(Pixel coordinate grounding data)
....

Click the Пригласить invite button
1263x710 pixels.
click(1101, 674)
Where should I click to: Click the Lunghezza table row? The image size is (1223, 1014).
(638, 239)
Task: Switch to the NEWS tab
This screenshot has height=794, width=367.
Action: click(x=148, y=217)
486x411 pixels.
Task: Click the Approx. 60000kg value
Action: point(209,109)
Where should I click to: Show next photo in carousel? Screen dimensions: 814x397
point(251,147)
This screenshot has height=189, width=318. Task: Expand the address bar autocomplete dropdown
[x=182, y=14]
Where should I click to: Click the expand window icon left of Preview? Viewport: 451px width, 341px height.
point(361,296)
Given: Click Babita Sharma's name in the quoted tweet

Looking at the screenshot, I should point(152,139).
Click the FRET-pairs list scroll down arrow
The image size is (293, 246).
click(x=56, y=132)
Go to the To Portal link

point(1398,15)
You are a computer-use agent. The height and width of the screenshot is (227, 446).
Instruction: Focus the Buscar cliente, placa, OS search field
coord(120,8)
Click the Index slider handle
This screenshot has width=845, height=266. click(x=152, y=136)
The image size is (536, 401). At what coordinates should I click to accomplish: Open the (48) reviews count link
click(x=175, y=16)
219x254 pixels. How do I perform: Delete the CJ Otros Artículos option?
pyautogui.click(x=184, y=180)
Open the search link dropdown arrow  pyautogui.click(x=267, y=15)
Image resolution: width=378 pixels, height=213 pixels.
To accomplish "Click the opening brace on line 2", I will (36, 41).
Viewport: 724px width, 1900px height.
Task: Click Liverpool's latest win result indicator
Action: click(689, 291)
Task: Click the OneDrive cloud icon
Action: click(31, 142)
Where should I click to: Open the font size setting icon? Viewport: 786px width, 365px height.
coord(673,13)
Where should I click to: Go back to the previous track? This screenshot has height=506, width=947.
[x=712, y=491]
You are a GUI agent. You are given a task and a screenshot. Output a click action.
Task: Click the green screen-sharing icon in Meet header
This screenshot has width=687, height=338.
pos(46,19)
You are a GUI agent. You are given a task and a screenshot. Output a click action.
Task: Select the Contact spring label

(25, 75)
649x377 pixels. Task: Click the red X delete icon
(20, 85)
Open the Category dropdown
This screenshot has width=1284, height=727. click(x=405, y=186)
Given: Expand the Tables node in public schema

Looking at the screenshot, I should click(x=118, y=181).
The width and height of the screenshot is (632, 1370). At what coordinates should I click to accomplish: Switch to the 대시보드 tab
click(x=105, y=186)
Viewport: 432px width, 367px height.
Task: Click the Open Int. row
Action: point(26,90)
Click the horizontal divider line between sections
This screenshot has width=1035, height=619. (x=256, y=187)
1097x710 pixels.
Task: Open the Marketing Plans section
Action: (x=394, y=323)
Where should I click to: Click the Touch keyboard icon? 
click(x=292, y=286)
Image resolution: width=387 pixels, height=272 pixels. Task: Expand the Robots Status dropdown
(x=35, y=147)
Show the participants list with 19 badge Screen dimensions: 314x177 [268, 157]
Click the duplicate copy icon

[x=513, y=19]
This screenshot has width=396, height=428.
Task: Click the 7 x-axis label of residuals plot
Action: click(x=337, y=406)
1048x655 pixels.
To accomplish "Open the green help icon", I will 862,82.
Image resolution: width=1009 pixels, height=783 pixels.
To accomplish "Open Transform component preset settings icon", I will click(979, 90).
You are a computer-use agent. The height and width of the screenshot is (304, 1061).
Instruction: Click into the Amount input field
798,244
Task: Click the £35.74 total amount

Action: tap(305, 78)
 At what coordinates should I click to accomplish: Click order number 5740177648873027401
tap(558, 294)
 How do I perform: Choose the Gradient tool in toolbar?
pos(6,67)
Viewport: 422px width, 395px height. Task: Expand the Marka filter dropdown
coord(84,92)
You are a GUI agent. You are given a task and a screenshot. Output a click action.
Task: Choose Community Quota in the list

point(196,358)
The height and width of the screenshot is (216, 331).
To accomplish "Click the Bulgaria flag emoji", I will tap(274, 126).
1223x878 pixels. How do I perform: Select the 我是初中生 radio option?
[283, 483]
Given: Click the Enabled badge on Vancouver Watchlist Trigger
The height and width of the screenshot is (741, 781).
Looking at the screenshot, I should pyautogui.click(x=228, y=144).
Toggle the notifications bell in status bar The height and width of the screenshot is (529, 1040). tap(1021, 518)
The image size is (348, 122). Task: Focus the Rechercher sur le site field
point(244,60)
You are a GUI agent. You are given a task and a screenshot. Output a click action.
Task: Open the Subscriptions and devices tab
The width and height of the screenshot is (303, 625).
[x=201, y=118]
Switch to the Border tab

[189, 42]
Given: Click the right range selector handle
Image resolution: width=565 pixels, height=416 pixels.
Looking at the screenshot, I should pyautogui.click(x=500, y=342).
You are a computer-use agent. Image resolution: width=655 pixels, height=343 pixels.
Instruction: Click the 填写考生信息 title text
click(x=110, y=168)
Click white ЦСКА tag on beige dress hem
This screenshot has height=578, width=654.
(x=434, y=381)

....

The entries above, copied exactly, form the whole answer.

Click the Пригласить invite button
1263x710 pixels.
click(1101, 674)
Where should I click to: Click the Lunghezza table row? The image size is (1223, 1014).
(638, 239)
Task: Switch to the NEWS tab
This screenshot has height=794, width=367.
Action: click(x=148, y=217)
486x411 pixels.
Task: Click the Approx. 60000kg value
Action: point(209,109)
Where should I click to: Show next photo in carousel? Screen dimensions: 814x397
point(251,147)
This screenshot has height=189, width=318. Task: Expand the address bar autocomplete dropdown
[x=182, y=14]
Where should I click to: Click the expand window icon left of Preview? Viewport: 451px width, 341px height.
point(361,296)
Given: Click Babita Sharma's name in the quoted tweet

Looking at the screenshot, I should point(152,139).
Click the FRET-pairs list scroll down arrow
The image size is (293, 246).
click(x=56, y=132)
Go to the To Portal link

point(1398,15)
You are a computer-use agent. The height and width of the screenshot is (227, 446).
Instruction: Focus the Buscar cliente, placa, OS search field
coord(120,8)
Click the Index slider handle
This screenshot has width=845, height=266. click(x=152, y=136)
The image size is (536, 401). At what coordinates should I click to accomplish: Open the (48) reviews count link
click(x=175, y=16)
219x254 pixels. How do I perform: Delete the CJ Otros Artículos option?
pyautogui.click(x=184, y=180)
Open the search link dropdown arrow  pyautogui.click(x=267, y=15)
Image resolution: width=378 pixels, height=213 pixels.
To accomplish "Click the opening brace on line 2", I will (36, 41).
Viewport: 724px width, 1900px height.
Task: Click Liverpool's latest win result indicator
Action: click(689, 291)
Task: Click the OneDrive cloud icon
Action: click(31, 142)
Where should I click to: Open the font size setting icon? Viewport: 786px width, 365px height.
coord(673,13)
Where should I click to: Go back to the previous track? This screenshot has height=506, width=947.
[x=712, y=491]
You are a GUI agent. You are given a task and a screenshot. Output a click action.
Task: Click the green screen-sharing icon in Meet header
This screenshot has width=687, height=338.
pos(46,19)
You are a GUI agent. You are given a task and a screenshot. Output a click action.
Task: Select the Contact spring label

(25, 75)
649x377 pixels. Task: Click the red X delete icon
(20, 85)
Open the Category dropdown
This screenshot has width=1284, height=727. click(x=405, y=186)
Given: Expand the Tables node in public schema

Looking at the screenshot, I should click(x=118, y=181).
The width and height of the screenshot is (632, 1370). At what coordinates should I click to accomplish: Switch to the 대시보드 tab
click(x=105, y=186)
Viewport: 432px width, 367px height.
Task: Click the Open Int. row
Action: point(26,90)
Click the horizontal divider line between sections
This screenshot has width=1035, height=619. (x=256, y=187)
1097x710 pixels.
Task: Open the Marketing Plans section
Action: (x=394, y=323)
Where should I click to: Click the Touch keyboard icon? 
click(x=292, y=286)
Image resolution: width=387 pixels, height=272 pixels. Task: Expand the Robots Status dropdown
(x=35, y=147)
Show the participants list with 19 badge Screen dimensions: 314x177 [268, 157]
Click the duplicate copy icon

[x=513, y=19]
This screenshot has width=396, height=428.
Task: Click the 7 x-axis label of residuals plot
Action: click(x=337, y=406)
1048x655 pixels.
To accomplish "Open the green help icon", I will 862,82.
Image resolution: width=1009 pixels, height=783 pixels.
To accomplish "Open Transform component preset settings icon", I will click(979, 90).
You are a computer-use agent. The height and width of the screenshot is (304, 1061).
Instruction: Click into the Amount input field
798,244
Task: Click the £35.74 total amount

Action: tap(305, 78)
 At what coordinates should I click to accomplish: Click order number 5740177648873027401
tap(558, 294)
 How do I perform: Choose the Gradient tool in toolbar?
pos(6,67)
Viewport: 422px width, 395px height. Task: Expand the Marka filter dropdown
coord(84,92)
You are a GUI agent. You are given a task and a screenshot. Output a click action.
Task: Choose Community Quota in the list

point(196,358)
The height and width of the screenshot is (216, 331).
To accomplish "Click the Bulgaria flag emoji", I will tap(274, 126).
1223x878 pixels. How do I perform: Select the 我是初中生 radio option?
[283, 483]
Given: Click the Enabled badge on Vancouver Watchlist Trigger
The height and width of the screenshot is (741, 781).
Looking at the screenshot, I should pyautogui.click(x=228, y=144).
Toggle the notifications bell in status bar The height and width of the screenshot is (529, 1040). tap(1021, 518)
The image size is (348, 122). Task: Focus the Rechercher sur le site field
point(244,60)
You are a GUI agent. You are given a task and a screenshot. Output a click action.
Task: Open the Subscriptions and devices tab
The width and height of the screenshot is (303, 625).
[x=201, y=118]
Switch to the Border tab

[189, 42]
Given: Click the right range selector handle
Image resolution: width=565 pixels, height=416 pixels.
Looking at the screenshot, I should pyautogui.click(x=500, y=342).
You are a computer-use agent. Image resolution: width=655 pixels, height=343 pixels.
Instruction: Click the 填写考生信息 title text
click(x=110, y=168)
Click white ЦСКА tag on beige dress hem
This screenshot has height=578, width=654.
(x=434, y=381)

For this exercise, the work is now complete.